We need one more bit of code to hook the reporter into our application- you’ll notice my implementation honours Dropwizard’s Managed interface so it can be dropped straight into a DW app as a one-liner:

environment.lifecycle().manage(new LogentriesReporter());

We’re done coding now; assuming you’re already sending us logs (there’s plenty of documentation to get you started, by the way) then let’s hit our newly-minted Hystrix stream with a few LEQL queries.

Since we’re feeding our metrics into the regular request log, the first thing we need to do is pick out Hystrix payloads- ‘where(type=HystrixCommand)‘ is a good filter to start with:

If you’re logging at a high volume, a predicate like this in the WHERE() statement will give your search a performance boost because it uses the index effectively to eliminate irrelevant entries.

You can see Hystrix gives us quite a lot of metrics to play with (by the way, you might want to enable text-wrapping as the JSON objects are pretty big). Let’s see if we can get a rough idea of the slowest downstream calls our service is making. To do this we’ll need a couple more keys: ‘name‘ and ‘latencyTotal_mean‘. Hystrix already does some aggregation on these values (e.g. calculating means, recording a distribution of execution times) so just taking the max is probably sufficient:

where(type=HystrixCommand) groupby(name) calculate(max:latencyTotal_mean) 

Hmm… we’ve got some values but it doesn’t really show us the main offenders. Let’s sort the result:

where(type=HystrixCommand) groupby(name) calculate(max:latencyTotal_mean) sort(desc) 

Much better- turns out less than a handful of internal calls are taking up most of the execution time. Let’s see how the slowest one was performing over the last 24 hours:

where(type=HystrixCommand AND name=<HYSTRIX_COMMAND>) calculate(max:latencyTotal_mean) 

This shows a spike the end of the time window but the granularity is a little low- we can bump the number of data points in the result with the ‘timeslice()’ statement:

where(type=HystrixCommand AND name=<HYSTRIX_COMMAND>) calculate(max:latencyTotal_mean) timeslice(200)

Luckily it looks like the sharp increase is just a transient phenomenon. Let’s double-check that traffic is being evenly distributed across all instances of this service. Hystrix keeps track of the number of requests each call has made so we can get a rough idea using the ‘requestCount‘ key:

where(type=HystrixCommand) groupby(hostname) calculate(sum:requestCount) 

Ok, we only have 2 instances reporting metrics and the traffic spread seems pretty even. We know the slowest calls but are they the ones with the most traffic?

where(type=HystrixCommand) groupby(name) calculate(sum:requestCount) sort(desc) 

Turns out the answer is ‘not always’. Some calls seem to be quick despite servicing high request-rates relative to slower ones. But are they always reliable?
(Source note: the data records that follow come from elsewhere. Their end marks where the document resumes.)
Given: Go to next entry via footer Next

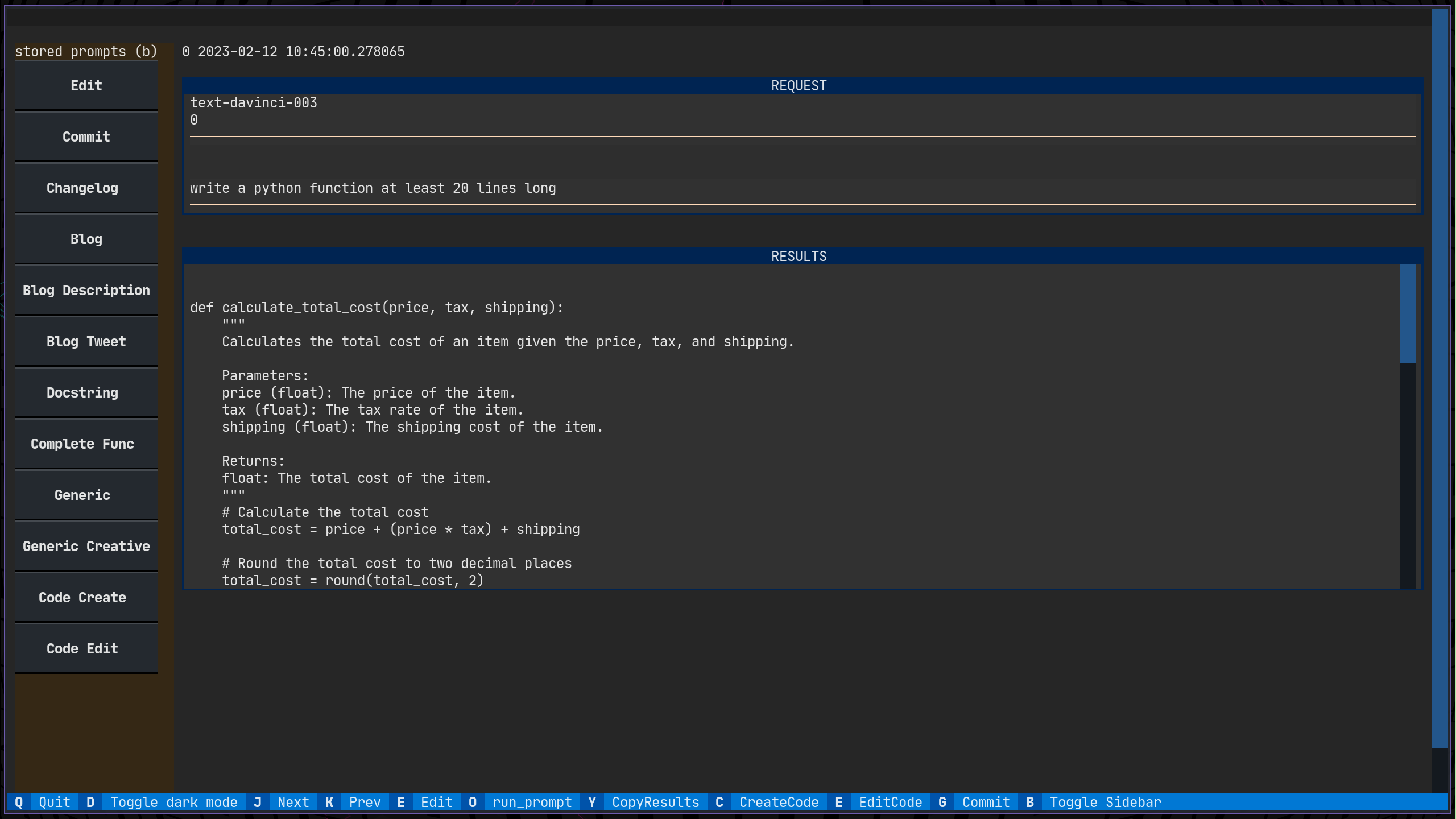Looking at the screenshot, I should (x=293, y=802).
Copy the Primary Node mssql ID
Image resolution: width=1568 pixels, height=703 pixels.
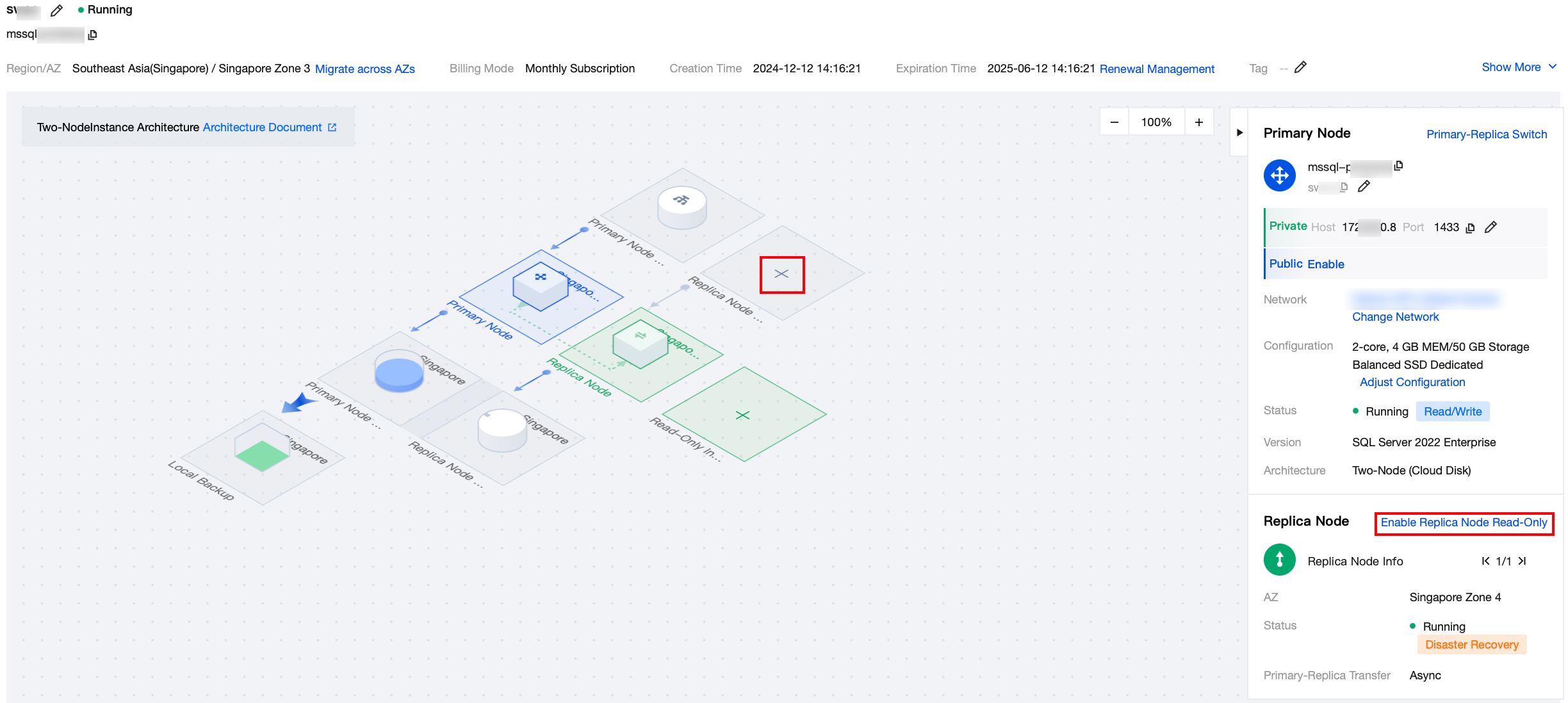pos(1399,166)
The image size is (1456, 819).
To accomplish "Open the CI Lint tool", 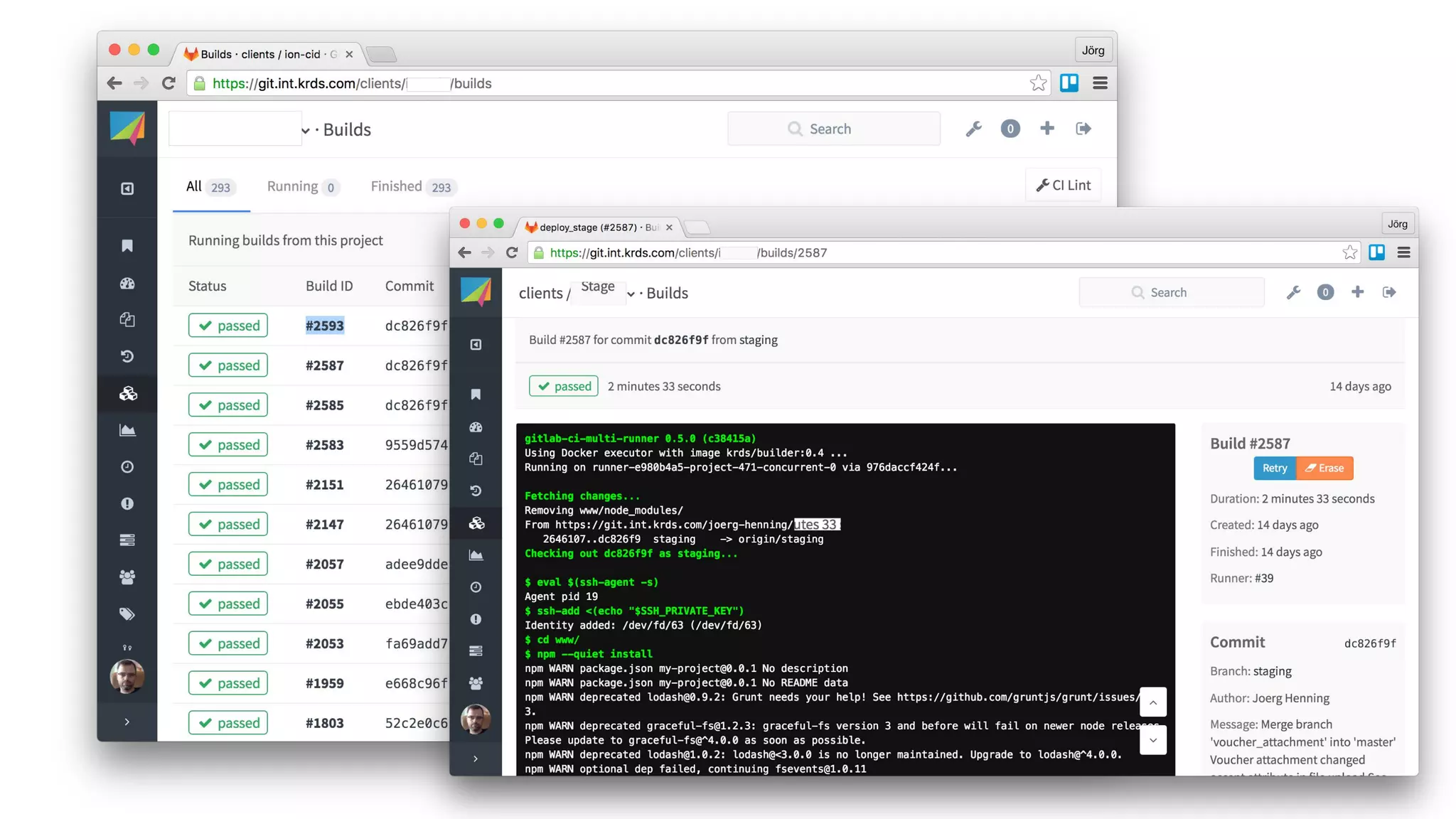I will (x=1064, y=186).
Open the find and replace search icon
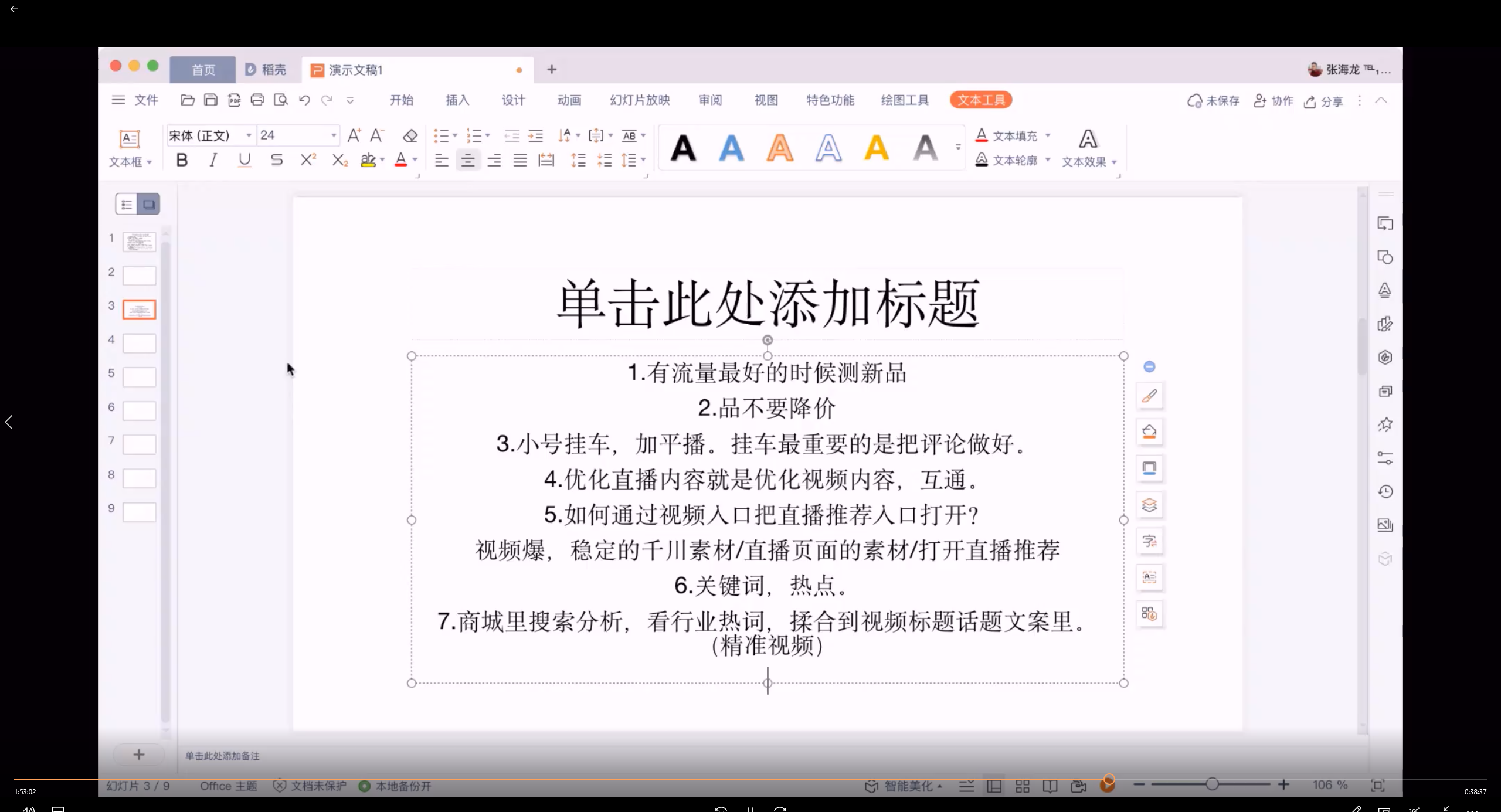 [x=281, y=100]
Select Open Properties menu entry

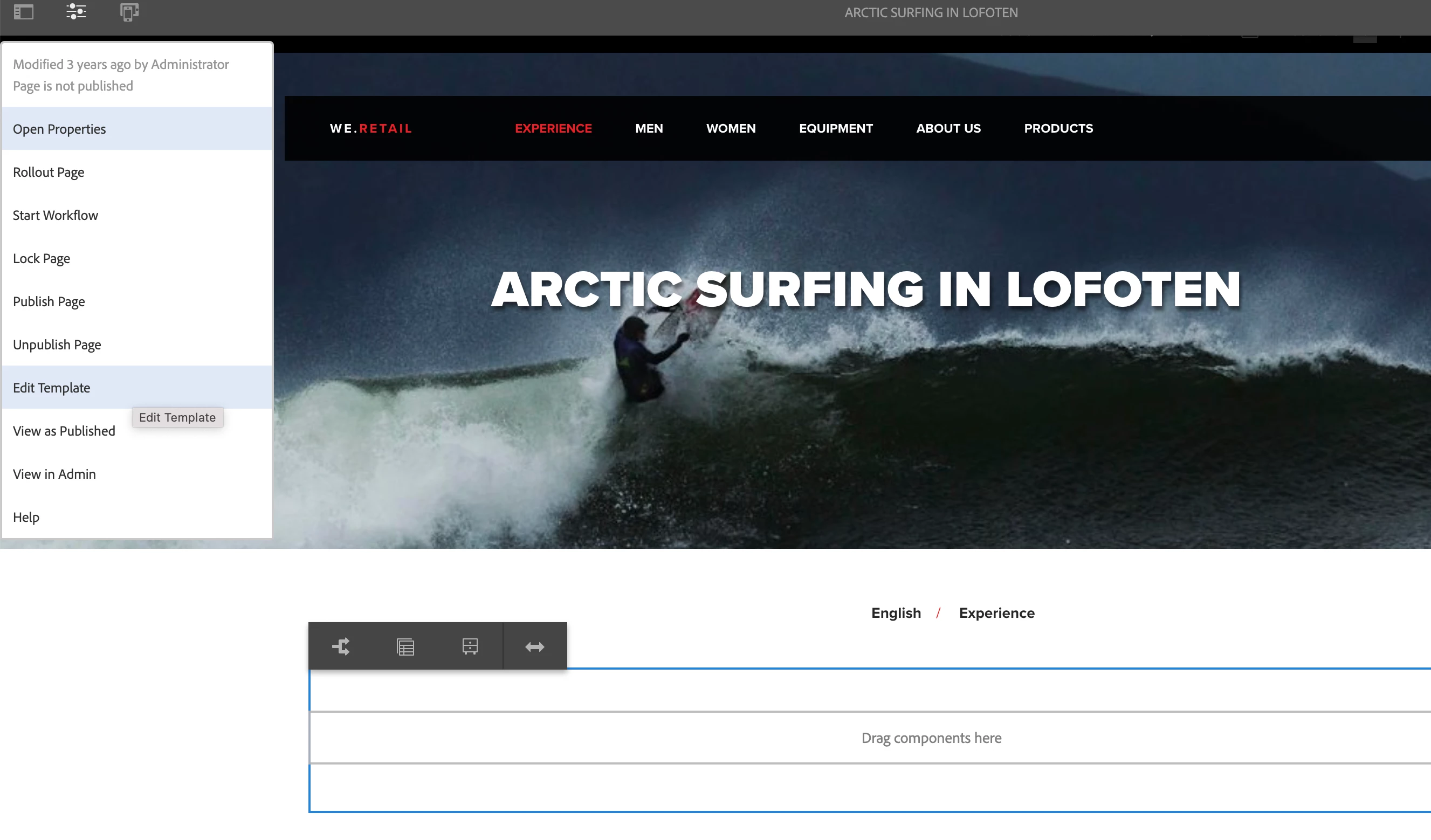[x=60, y=129]
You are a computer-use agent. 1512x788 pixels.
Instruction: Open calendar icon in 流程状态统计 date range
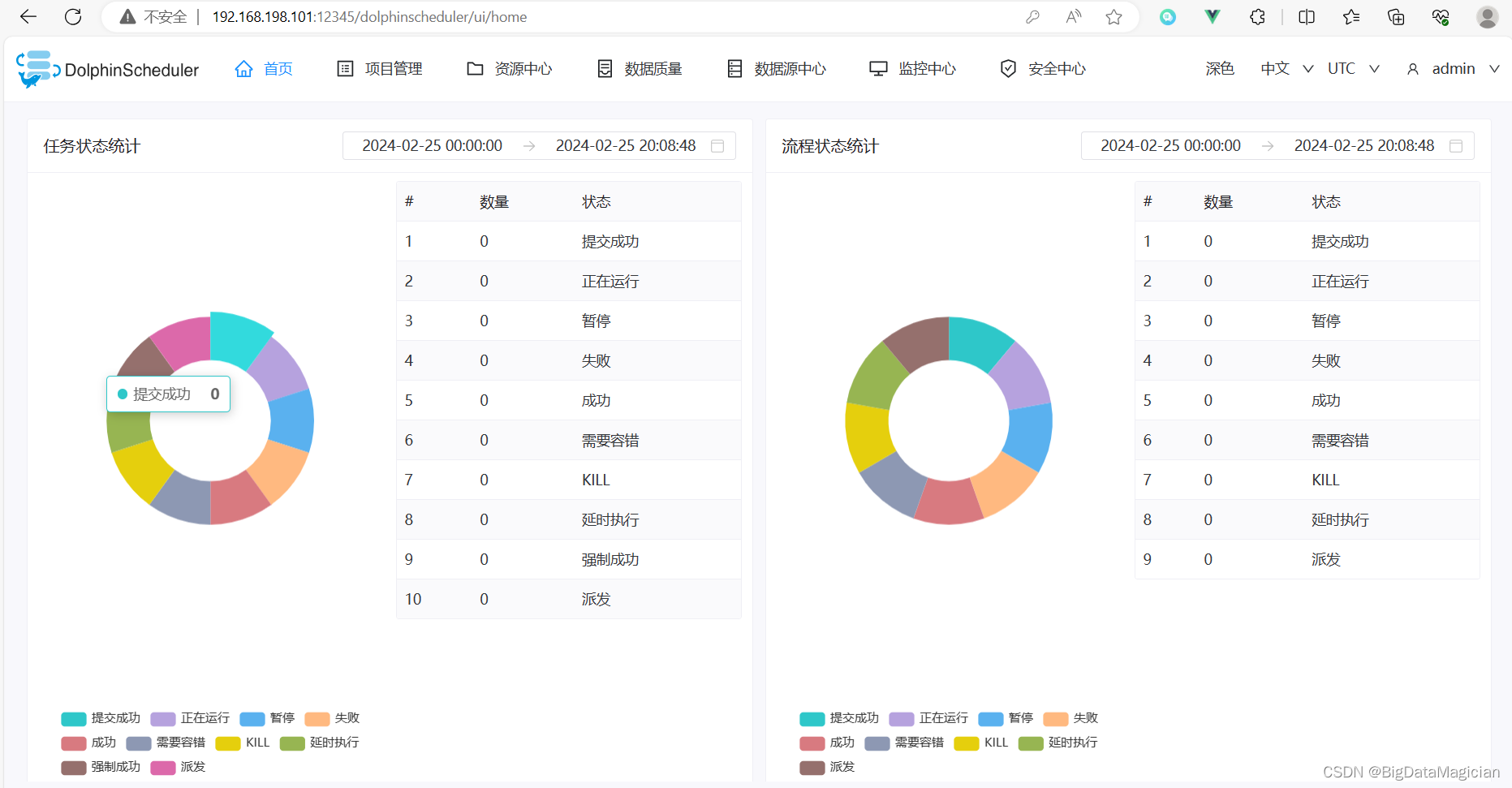(1456, 145)
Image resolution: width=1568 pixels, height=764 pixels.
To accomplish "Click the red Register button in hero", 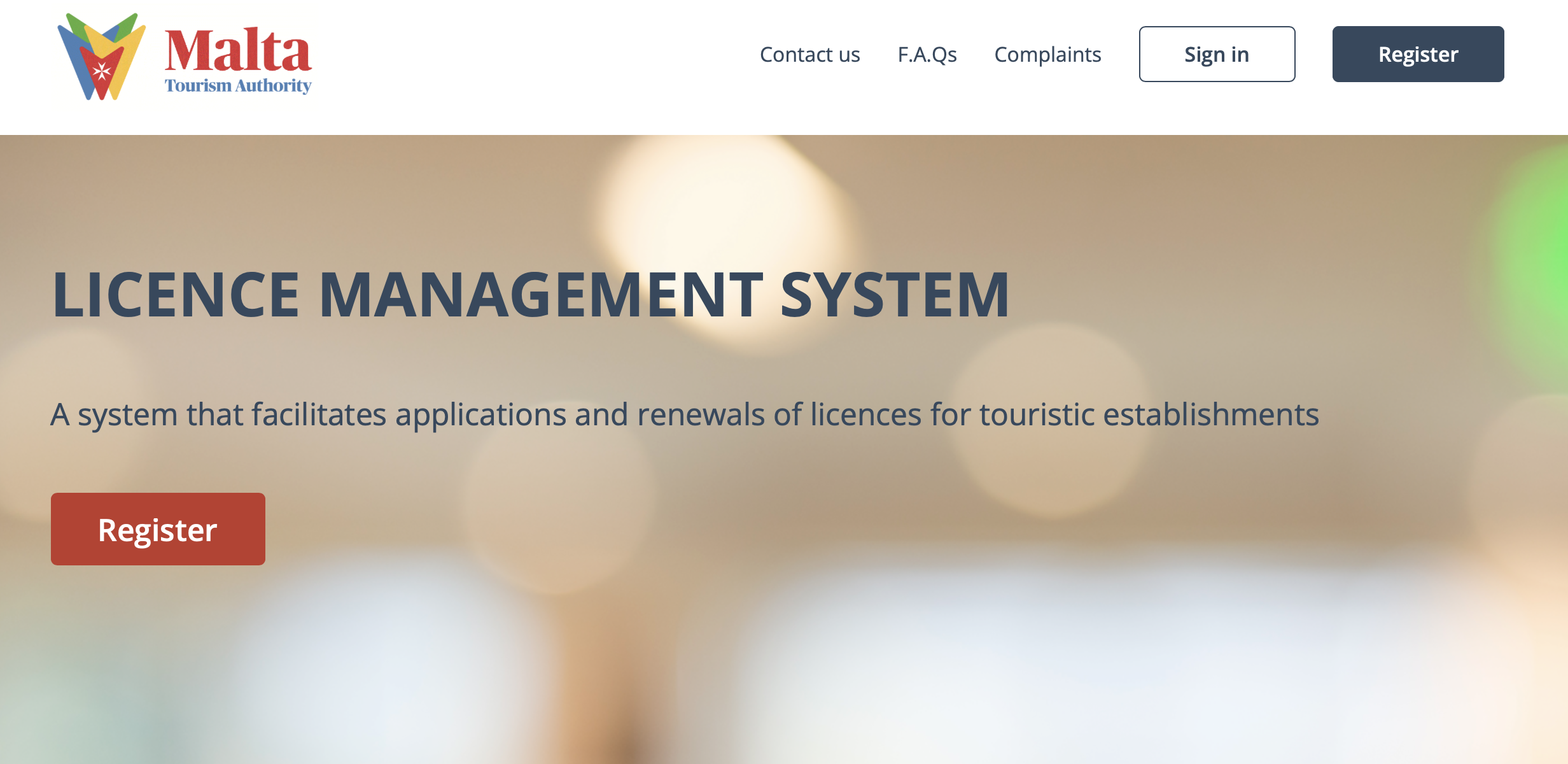I will [158, 529].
The Hystrix dashboard gives you error counts and a big red dot when a command is failing sporadically, but what calls were the least reliable in the last 6 hours for this service?

where(type=HystrixCommand AND errorCount>0) groupby(name) calculate(sum:errorCount) sort(desc) 

So in this case the link between request volume, latency and error rate is more complicated than we first thought. At this point I’d want to take a couple of actions:

  1. Start looking at the relevant code paths- the queries above have given me a few obvious starting points
  2. Set up some alerts for cruical calls if error rates or latency creep up- another benefit of sending these metrics to Logentries

Hystrix gives you a lot more stuff to query- for example percentiles, thread groups, e.t.c but hopefully this gives you an idea of how recording this kind of production data through our platform and analysing it over time gives you better insight into what your code is really doing.